What the task asks ::
Locate, in the data below, the line that contains "Blog (913, 1624)" and the line that contains "Influencers (1128, 1721)"; reproduce exactly those two lines and every line between them, nothing more.

***** Excerpted data *****

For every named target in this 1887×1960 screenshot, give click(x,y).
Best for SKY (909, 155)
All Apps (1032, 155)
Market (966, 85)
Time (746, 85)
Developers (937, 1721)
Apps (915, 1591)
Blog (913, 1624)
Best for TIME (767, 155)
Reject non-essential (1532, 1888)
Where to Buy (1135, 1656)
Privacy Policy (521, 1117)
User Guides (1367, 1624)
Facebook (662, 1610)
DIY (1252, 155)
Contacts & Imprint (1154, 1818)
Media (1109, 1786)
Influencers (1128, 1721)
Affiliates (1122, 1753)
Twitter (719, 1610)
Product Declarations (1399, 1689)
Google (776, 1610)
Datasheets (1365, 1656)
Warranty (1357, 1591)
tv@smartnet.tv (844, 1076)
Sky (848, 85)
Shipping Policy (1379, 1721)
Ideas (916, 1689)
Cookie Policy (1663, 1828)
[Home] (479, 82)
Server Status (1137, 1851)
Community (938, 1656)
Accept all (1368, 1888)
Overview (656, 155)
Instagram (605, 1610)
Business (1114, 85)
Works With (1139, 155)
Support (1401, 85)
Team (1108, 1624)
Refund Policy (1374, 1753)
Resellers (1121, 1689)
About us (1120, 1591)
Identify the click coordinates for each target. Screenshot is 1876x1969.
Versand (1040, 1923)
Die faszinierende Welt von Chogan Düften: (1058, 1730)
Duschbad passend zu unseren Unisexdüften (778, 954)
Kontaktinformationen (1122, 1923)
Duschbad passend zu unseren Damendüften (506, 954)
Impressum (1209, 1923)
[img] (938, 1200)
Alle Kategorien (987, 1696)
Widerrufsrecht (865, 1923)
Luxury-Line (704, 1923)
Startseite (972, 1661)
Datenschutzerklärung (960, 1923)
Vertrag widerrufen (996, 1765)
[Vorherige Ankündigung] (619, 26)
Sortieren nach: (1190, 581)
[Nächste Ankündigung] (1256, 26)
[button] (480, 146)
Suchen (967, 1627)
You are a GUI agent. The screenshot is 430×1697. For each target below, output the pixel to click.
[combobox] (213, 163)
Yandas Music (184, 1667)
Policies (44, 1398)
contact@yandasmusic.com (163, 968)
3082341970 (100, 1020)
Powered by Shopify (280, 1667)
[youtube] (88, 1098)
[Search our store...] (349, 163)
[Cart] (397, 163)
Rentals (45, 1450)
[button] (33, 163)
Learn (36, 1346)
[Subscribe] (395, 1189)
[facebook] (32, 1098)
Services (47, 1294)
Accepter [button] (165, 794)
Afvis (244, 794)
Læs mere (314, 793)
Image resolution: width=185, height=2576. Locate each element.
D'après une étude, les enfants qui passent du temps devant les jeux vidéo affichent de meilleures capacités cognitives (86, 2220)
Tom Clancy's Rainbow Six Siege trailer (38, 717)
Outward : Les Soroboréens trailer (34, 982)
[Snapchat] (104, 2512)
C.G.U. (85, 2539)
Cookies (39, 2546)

*****

Reply to the exercise ::
Blog (913, 1624)
Best for TIME (767, 155)
Reject non-essential (1532, 1888)
Where to Buy (1135, 1656)
Privacy Policy (521, 1117)
User Guides (1367, 1624)
Facebook (662, 1610)
DIY (1252, 155)
Contacts & Imprint (1154, 1818)
Media (1109, 1786)
Influencers (1128, 1721)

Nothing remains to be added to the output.